→ EXERCISE DETAILS
Any images in the records should be skipped; transcribe the rest exactly.

═════ INFORMATION SUPPLIED ═════

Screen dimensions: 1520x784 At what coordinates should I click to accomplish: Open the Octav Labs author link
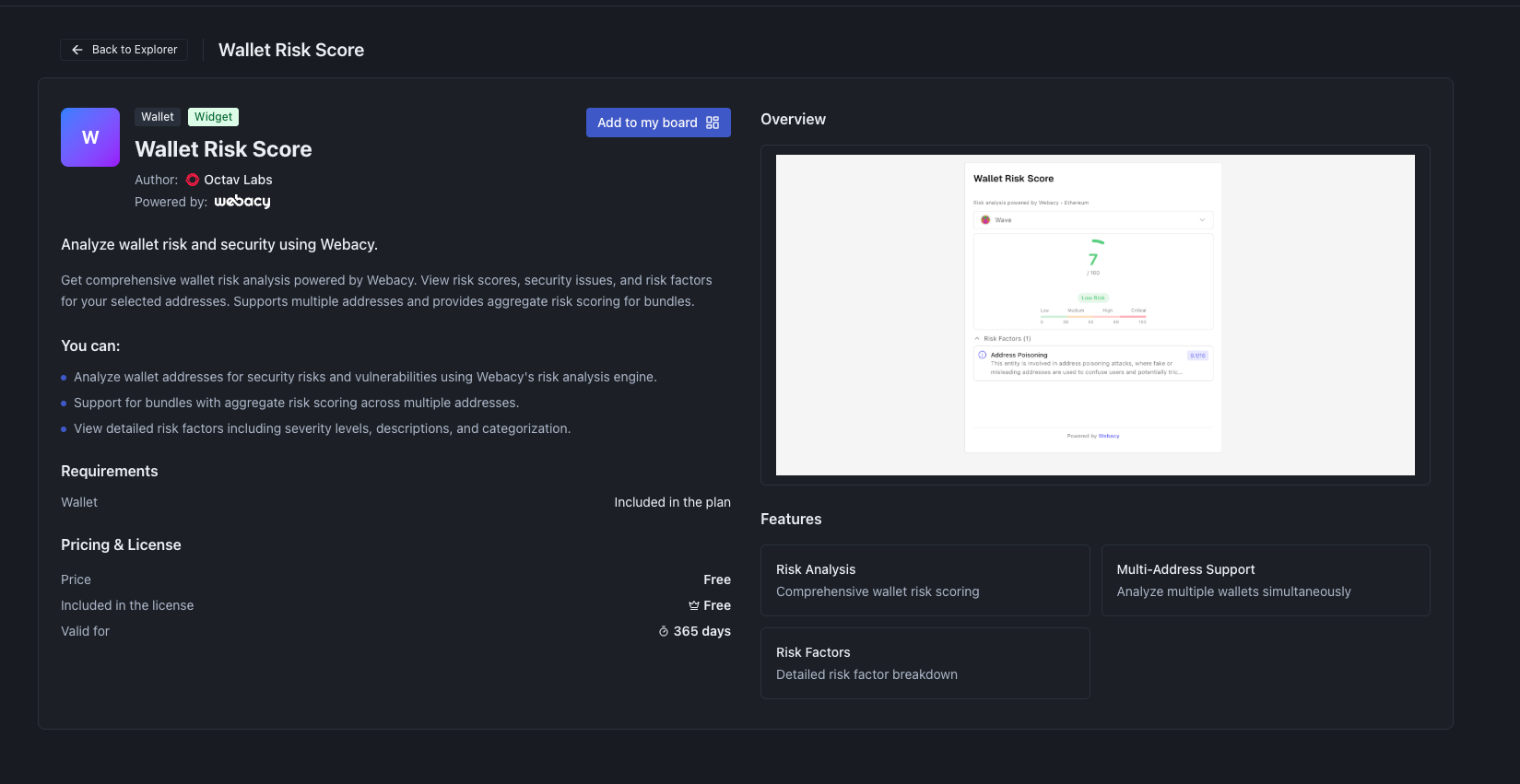click(238, 180)
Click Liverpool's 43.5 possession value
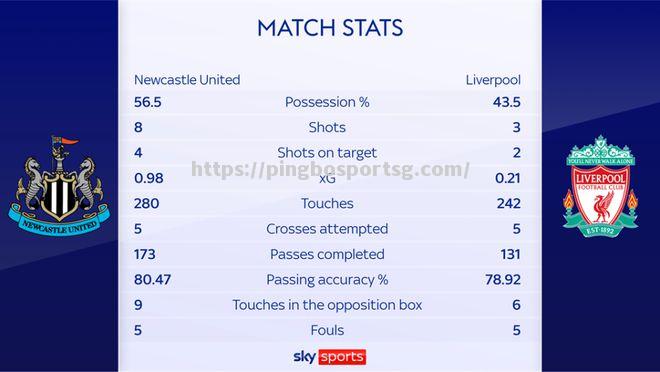This screenshot has height=372, width=660. click(507, 102)
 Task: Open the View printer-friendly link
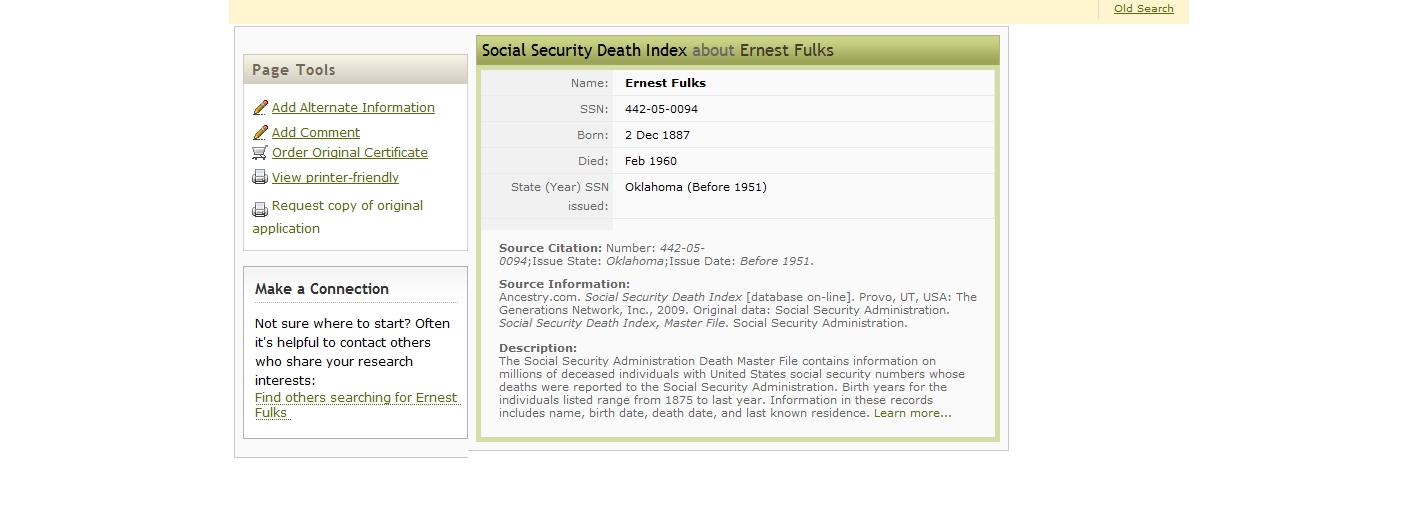click(x=335, y=178)
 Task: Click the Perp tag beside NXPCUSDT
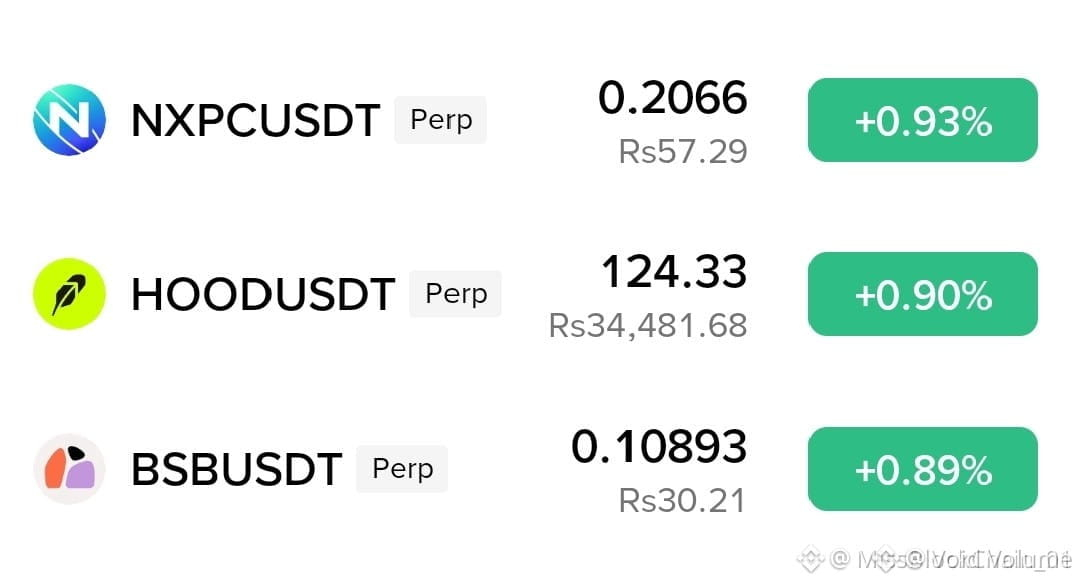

═════

→ SOLUTION TO THE EXERCISE
Screen dimensions: 1520x784 At what coordinates should I click to accomplish: Open the Octav Labs author link
click(238, 180)
Click Liverpool's 43.5 possession value
This screenshot has height=372, width=660. click(507, 102)
 Task: Open the View printer-friendly link
click(x=335, y=178)
 Task: Click the Perp tag beside NXPCUSDT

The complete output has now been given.